Begin

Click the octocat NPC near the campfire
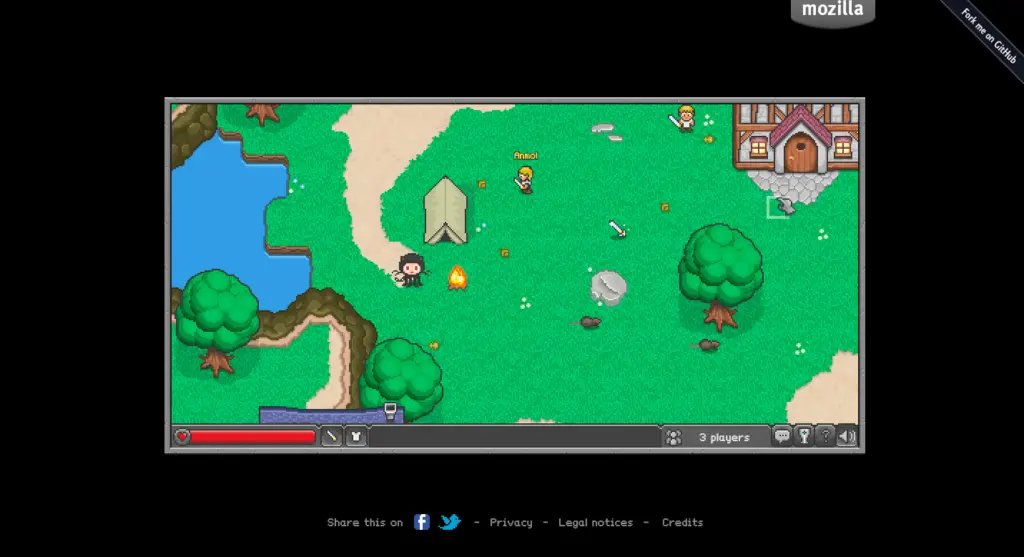Viewport: 1024px width, 557px height. tap(411, 269)
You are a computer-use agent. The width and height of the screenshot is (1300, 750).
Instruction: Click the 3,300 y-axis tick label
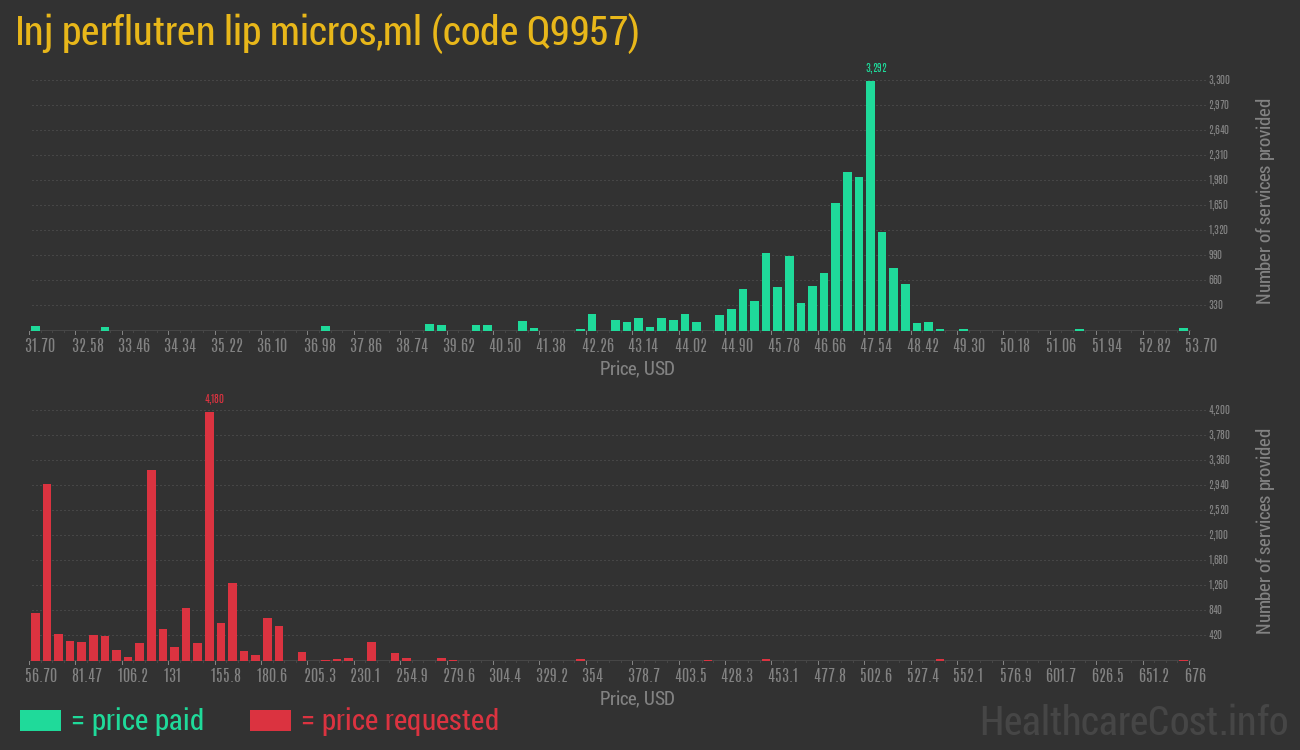pos(1219,80)
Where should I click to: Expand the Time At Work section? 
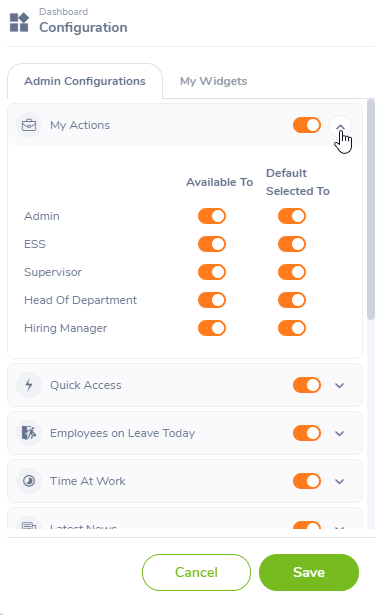coord(340,481)
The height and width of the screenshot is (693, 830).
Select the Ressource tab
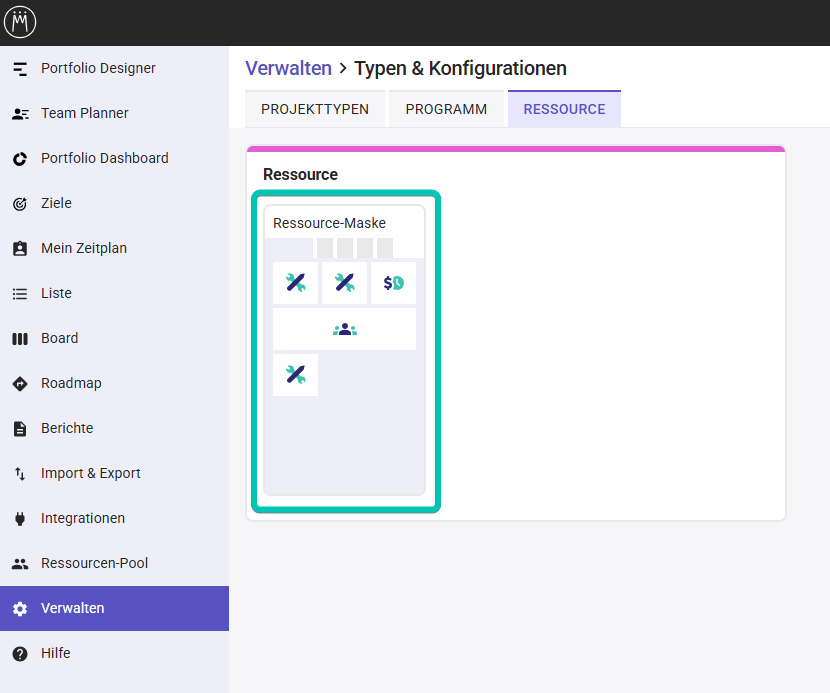point(564,109)
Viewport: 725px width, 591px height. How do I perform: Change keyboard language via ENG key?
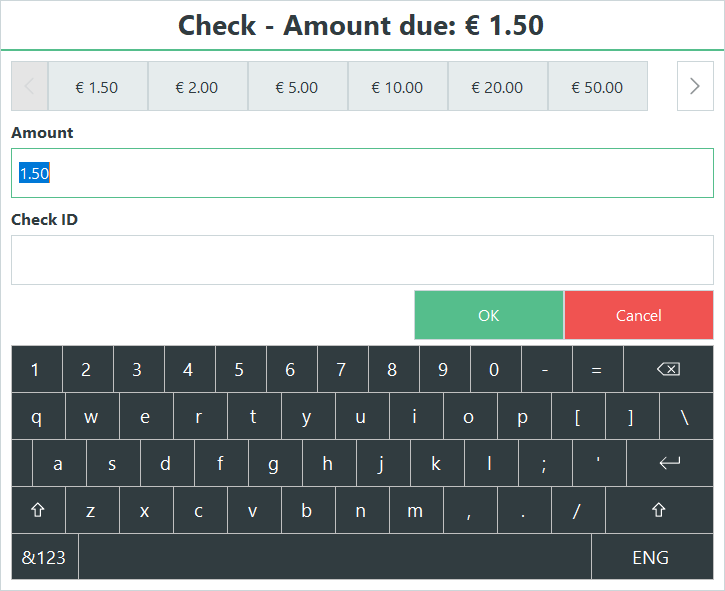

End

Rewrite all of the lines above with "campfire" changed to "fire pit" and everything else left as it is. Leave out the pictures.

# Exercise result
Click the octocat NPC near the fire pit
Viewport: 1024px width, 557px height. tap(411, 269)
You are a computer-use agent. The width and height of the screenshot is (1300, 750).
Instruction: Click the 3,300 y-axis tick label
pos(1219,80)
Where should I click to: Expand the Time At Work section? 
coord(340,481)
The height and width of the screenshot is (693, 830).
Select the Ressource tab
point(564,109)
Viewport: 725px width, 591px height. How do I perform: Change keyboard language via ENG key?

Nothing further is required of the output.